The Heart Goes Last is a novel that starts out serious, before eventually moving toward a deliciously dark but hilarious slapstick ending--and is, perhaps, the best Atwood novel that I have ever read because of it. The novel opens with the gloom and doom of a financial crisis. Stan and Charmaine are a once middle class couple in their early thirties who have been reduced to living in their car. Then they are offered an opportunity to move to more comfortable surroundings ... but at a cost. As participants in a social experiment, Charmaine and Stan alternate, living one month inside a comfortable home and then next inside a prison. After a little while, Charmaine and Stan take a bit too much of an interest in the couple who they alternate with and soon, they discover that there are far greater and far more sinister forces at work in this social experiment ...

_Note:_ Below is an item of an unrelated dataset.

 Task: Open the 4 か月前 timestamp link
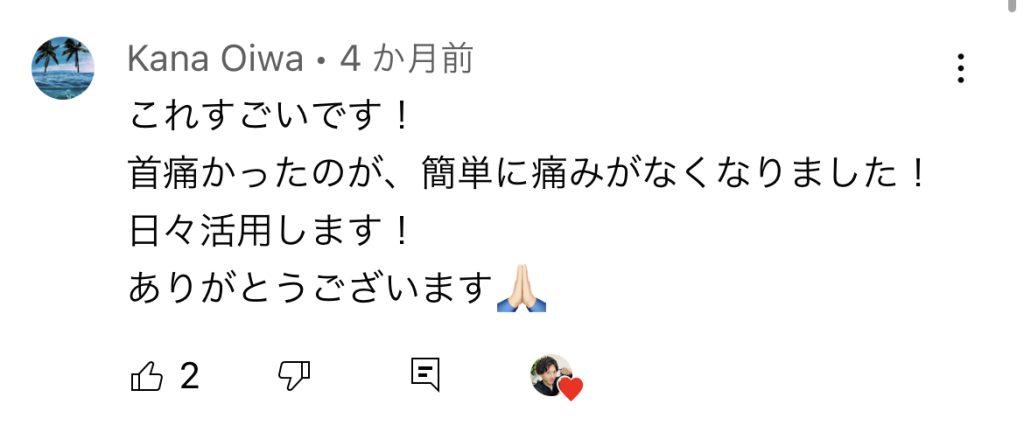click(x=406, y=60)
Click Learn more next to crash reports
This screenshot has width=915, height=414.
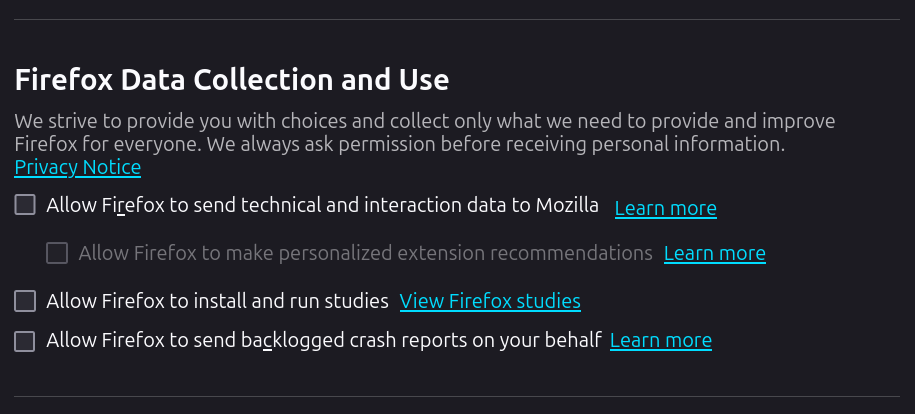click(660, 341)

I thoroughly enjoyed this novel for its quirk humour and strange situations, ones that, toward the end of the novel become quirkier and funnier with every twist--I don't think that I will ever be able to look at a blue teddy bear (poor Veronica, though you really get the impression that she does not mind terribly much,) or an Elvis impersonator in quite the same way again. In some ways, it is a shocking look at what the future may hold and how ordinary people can be easily exploited by big business--Charmaine's character shows this quite clearly, and there are some parallels between parts of this novel and Ira Leving's The Stepford Wives.

Highly recommended. 

Thank you to Bloomsbury and The Reading Room for my reading/review copy.